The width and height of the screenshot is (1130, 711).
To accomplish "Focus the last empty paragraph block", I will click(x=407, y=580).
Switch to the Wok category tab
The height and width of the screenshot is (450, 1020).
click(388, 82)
==
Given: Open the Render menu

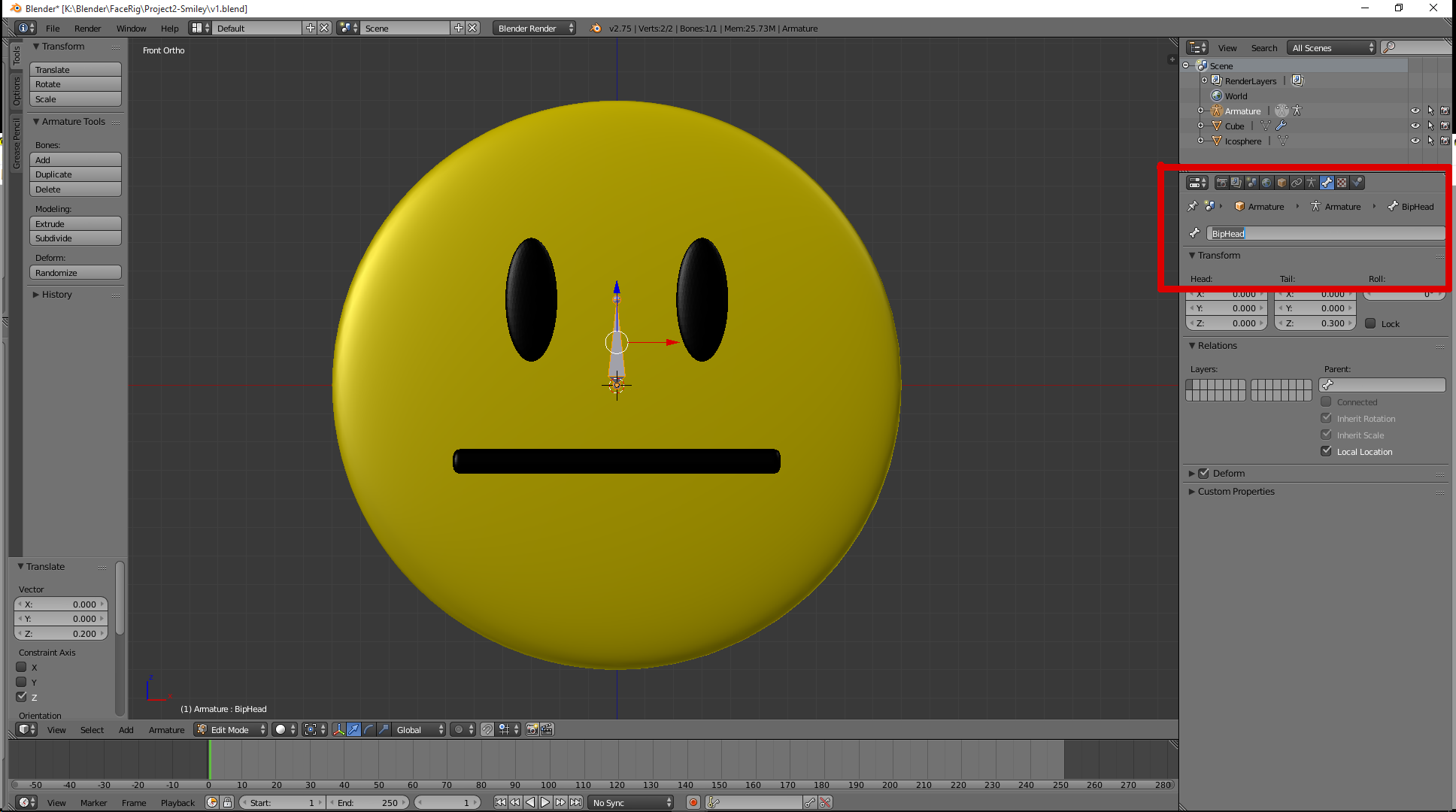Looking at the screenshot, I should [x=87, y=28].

Task to complete:
Render the listing as a Markdown table with the columns Index and Text. Begin at the line containing "The width and", stop after the line containing "click(388, 82)", and omit blank lines.

Output for this task:
| Index | Text |
|---|---|
| 1 | The width and height of the screenshot is (1130, 711). |
| 2 | To accomplish "Focus the last empty paragraph block", I will click(x=407, y=580). |
| 3 | Switch to the Wok category tab |
| 4 | The height and width of the screenshot is (450, 1020). |
| 5 | click(388, 82) |